Turks and Caicos Islandsare renowned for their crystal clear waters, which are some of the best in the world for snorkeling and diving. Many people believe that Caribbean water is blue and transparent due to its salt content, but there are a few other factors that contribute to its clarity. The reefs and other physical structures off the shores of the islands act as barriers, breaking the force of moving water and dispersing its energy. Along certain coasts, finer particles, such as sand and silt, can increase the turbidity of the water because they are easily agitated and remain afloat for extended periods of time.
This is because these murky waters tend to be home to more living organisms, such as phytoplankton (algae) and zooplankton (jellyfish and other animals that roam the ocean), which in turn makes the water appear murky. The bright blues of deeper waters are mainly due to the fact that longer, warmer colors along the length of the waves (red, orange, yellow) filter and disperse rather than short blue wavelengths. This is why sunlight reflecting off the white sand seabed creates an almost illuminated appearance with bright tones of ice blue, turquoise and teal. Nowhere in the Turks and Caicos Islands shows this better than the channels that divide the small cays between Central Caicos and South Caicos.

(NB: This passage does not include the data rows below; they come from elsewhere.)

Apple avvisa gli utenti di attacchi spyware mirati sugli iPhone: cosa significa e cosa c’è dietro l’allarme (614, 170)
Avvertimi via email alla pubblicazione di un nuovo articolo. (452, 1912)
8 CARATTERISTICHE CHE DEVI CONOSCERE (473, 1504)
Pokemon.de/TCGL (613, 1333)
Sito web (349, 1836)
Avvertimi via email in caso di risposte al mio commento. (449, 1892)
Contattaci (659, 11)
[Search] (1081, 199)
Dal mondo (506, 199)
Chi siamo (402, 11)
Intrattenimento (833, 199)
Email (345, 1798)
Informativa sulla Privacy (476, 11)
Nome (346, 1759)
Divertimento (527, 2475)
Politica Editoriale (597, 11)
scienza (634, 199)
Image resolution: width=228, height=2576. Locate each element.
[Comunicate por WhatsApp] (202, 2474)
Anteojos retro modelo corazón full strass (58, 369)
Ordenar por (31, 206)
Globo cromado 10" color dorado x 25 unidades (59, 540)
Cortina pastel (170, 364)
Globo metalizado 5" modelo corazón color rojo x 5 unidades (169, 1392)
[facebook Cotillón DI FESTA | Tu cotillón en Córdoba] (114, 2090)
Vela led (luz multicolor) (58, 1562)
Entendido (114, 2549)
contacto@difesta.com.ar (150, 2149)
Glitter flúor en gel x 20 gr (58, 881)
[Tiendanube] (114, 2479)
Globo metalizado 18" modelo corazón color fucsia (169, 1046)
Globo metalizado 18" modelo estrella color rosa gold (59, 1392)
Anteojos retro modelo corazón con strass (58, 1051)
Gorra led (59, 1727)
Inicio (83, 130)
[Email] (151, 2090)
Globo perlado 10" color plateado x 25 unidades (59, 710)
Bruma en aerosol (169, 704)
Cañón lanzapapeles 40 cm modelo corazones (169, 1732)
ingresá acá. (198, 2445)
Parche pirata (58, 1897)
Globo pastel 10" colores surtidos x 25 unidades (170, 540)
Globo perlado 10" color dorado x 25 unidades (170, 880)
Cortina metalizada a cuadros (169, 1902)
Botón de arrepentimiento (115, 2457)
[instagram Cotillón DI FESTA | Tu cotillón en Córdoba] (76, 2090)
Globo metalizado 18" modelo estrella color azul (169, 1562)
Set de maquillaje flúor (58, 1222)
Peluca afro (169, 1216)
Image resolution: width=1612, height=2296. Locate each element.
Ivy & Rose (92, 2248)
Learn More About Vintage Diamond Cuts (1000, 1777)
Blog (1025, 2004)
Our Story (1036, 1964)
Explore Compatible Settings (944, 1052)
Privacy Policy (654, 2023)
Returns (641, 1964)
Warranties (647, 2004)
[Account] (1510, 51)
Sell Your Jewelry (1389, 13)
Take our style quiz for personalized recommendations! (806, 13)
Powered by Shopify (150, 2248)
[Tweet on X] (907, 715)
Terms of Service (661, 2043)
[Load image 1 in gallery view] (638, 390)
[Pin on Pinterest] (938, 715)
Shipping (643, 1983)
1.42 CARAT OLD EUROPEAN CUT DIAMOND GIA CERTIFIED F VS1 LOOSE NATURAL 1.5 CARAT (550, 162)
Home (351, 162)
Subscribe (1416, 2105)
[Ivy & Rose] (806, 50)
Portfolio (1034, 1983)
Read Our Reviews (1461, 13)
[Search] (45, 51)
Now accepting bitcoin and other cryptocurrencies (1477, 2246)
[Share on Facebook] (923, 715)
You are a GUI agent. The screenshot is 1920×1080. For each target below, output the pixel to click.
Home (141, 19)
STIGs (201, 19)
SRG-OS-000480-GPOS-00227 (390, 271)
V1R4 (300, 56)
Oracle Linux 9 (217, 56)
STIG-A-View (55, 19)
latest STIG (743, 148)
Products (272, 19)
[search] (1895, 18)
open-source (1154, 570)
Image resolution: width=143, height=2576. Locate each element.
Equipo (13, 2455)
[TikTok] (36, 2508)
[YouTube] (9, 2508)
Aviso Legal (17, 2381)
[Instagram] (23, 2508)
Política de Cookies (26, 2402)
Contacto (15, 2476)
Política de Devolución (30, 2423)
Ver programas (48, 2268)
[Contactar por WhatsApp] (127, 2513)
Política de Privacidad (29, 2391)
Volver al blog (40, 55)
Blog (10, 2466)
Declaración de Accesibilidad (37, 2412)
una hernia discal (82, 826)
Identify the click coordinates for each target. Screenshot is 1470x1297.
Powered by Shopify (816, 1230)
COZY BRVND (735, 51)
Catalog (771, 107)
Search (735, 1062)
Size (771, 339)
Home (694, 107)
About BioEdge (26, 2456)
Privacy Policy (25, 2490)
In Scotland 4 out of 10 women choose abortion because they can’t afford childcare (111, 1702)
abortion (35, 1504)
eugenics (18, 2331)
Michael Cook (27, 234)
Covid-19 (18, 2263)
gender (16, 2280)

The Turks and Caicos Islands are made up of 40 coral islands in the Atlantic Ocean to the southeast of the Bahamas and, like the Bahamas, are a British overseas territory. Grand Turk is the capital and is home to the cruise port. Club Med Turkoise was the first major all-inclusive resort in this area, followed by Grace Bay Club Resort, which was the first luxury property in the Turks and Caicos Islands. This picturesque two-story hotel was built before the Turks and Caicos Islands became a luxury beach destination and still has just 30 rooms.The crystal clear waters of these islands make them perfect for all kinds of fun activities such as rowing, kayaking, jet skiing, snorkeling and diving.
The combination of salt content, reefs, physical structures, sand particles, plankton and light wavelengths all contribute to making these waters some of the clearest in the world.